The 85% efficacy against severe disease everywhere in the multicountry trial rose to 100% protection when only considering deaths or COVID-19 cases that required hospitalization. To many vaccine experts, that is the key result. “Do you want a vaccine that prevents coughs or do you want a vaccine that prevents death?” asks Lawrence Corey of the University of Washington, Seattle, who co-leads a clinical trials network in the United States that is testing this vaccine and others that received support from the U.S. government’s Operation Warp Speed. The J&J results come less than 24 hours after another COVID-19 vaccine success reported by the small biotech Novavax. “What I take away from this week is that we have two more tools in our toolbox at a very precarious time,” Bhadelia says.

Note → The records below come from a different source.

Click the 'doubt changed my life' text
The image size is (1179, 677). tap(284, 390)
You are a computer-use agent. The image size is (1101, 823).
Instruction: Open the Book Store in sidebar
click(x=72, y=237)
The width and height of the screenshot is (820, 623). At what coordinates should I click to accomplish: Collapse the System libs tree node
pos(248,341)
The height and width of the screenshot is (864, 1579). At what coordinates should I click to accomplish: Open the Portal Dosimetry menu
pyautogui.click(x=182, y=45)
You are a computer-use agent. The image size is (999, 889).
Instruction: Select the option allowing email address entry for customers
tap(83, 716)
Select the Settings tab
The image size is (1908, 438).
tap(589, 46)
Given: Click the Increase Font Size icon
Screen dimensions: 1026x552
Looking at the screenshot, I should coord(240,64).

The J&J vaccine, which was developed by its Janssen Pharmaceuticals division, contains a gene for the SARS-CoV-2 spike protein stitched into adenovirus 26 (Ad26), which normally causes common colds but has been disabled so that it cannot replicate. This trial includes nearly 44,000 people in the United States, Latin America, and South Africa. The interim analysis announced today, described only in a press release so far, found 468 cases of symptomatic COVID-19 among the participants—far more than any other COVID-19 vaccine efficacy trial to date, which provides more confidence that the results are robust. Some protection was seen as early as 14 days after the dose, and by day 28, the overall efficacy against COVID-19 cases with any noticeable symptoms was 72% among trial participants in the United States, 66% in Latin America, and 57% in South Africa, the company said. No serious safety issues surfaced.